Dal volto tv al giardiniere hare-krisna La carica dei candidati «fai da te»

In corsa anche l’ex ciclista Gaiardoni, manager e legali. «No Euro» schiera un suo Roberto Formigoni

Per trasformare l’intenzione in candidatura ufficiale bisogna disporre di millecinquecento firme. Che «entro le ore 24.00 del 28° giorno antecedente a quello della votazione» passano all’esame e all’approvazione della commissione elettorale circondariale.
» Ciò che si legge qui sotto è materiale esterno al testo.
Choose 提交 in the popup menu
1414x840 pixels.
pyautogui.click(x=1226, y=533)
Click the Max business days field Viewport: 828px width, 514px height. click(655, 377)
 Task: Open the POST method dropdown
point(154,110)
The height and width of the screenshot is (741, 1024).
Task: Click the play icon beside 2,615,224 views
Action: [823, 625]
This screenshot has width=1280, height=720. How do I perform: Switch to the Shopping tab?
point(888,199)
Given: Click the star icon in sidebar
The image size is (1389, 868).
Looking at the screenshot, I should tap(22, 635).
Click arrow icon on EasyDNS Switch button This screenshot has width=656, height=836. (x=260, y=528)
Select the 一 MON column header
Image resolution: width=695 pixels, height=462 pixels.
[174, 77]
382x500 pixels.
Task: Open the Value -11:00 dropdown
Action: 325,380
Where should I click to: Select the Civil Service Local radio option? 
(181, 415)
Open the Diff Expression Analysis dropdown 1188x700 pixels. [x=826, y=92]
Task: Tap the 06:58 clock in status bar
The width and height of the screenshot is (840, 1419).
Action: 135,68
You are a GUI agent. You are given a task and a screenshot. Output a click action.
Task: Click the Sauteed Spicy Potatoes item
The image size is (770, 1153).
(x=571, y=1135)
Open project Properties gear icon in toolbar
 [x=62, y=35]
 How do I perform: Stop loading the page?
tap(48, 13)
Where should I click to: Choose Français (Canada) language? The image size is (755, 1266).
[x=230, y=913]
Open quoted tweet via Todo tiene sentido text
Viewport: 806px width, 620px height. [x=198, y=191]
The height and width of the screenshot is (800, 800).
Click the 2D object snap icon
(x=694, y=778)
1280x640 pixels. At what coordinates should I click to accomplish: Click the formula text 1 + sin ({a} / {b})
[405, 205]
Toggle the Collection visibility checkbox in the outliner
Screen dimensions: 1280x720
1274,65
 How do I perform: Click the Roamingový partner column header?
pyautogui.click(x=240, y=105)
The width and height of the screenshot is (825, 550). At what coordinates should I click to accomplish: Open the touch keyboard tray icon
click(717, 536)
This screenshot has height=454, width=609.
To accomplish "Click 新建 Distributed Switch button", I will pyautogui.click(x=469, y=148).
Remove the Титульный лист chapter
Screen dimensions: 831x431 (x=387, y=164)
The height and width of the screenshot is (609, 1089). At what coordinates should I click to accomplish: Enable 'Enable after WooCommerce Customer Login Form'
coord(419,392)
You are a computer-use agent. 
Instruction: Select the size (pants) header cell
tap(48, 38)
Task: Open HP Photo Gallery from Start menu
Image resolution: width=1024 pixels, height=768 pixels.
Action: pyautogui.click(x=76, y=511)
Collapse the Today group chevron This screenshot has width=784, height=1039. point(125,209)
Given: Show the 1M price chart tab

Domenica 30 aprile si saprà dunque se per le comunali del 2006 si è battuto o no il record del 2001, quando a tentare la sfida per Palazzo Marino furono in dieci. Ma certamente, pure stavolta, come butta là Riccardo De Corato, capolista di An, «la maggior parte dei candidati raggiungerà percentuali da prefisso telefonico». Risultato che, naturalmente, spera di non conquistare il candidato dei «socialisti-liberaldemocratici» Ambrogio Crespi e neppure Marco Bellavia, presentatore tv più volte trombato in altre competizioni elettorali, alla guida di una lista civica omonima. Fine politica che vorrebbero evitare l’avvocato Giorgio Ballabio presentato dall’associazione «la tua Milano» e il manager Roberto Bianchessi dell’«Italia futura». E con loro anche Lorenzo Croce degli «animalisti e ambientalisti per Milano», l’agricoltore Attilio Carelli della Fiamma tricolore, Valerio Colombo del partito umanista, Roberto Formigoni di «no euro», l’ex parlamentare Gabriele Pagliuzzi dei «liberali per l’Italia» e il giardiniere Eugenio Nonini che rappresenta gli hare-krisna.
Pattuglia cui s’aggiunge «progresso sociale», l’ex olimpionico di ciclismo Sante Gaiardoni e, infine, «Vivere Milano» ovvero i trenta-quarantenni guidati dal pubblicitario Cesare Fracchia che, la stampa, definisce sinteticamente come «schiavi-boys» per essere nati attorno a una firma di via Solferino. Tutti candidati e liste a caccia di firme, come l’ex prefetto Bruno Ferrante che deve ben guardarsi da questi candidati: secondo Forza Italia, «sono quasi tutti tranche de vie che nel passato guardavano al centrosinistra e che, oggi, evidentemente, cercano un’alternativa».
Pezzi della sinistra che rischiano di rosicchiare consensi all’aspirante sindaco dell’Unione e, perché no, pretendere poltrone di peso in cambio di un eventuale appoggio nell’ipotesi del ballottaggio.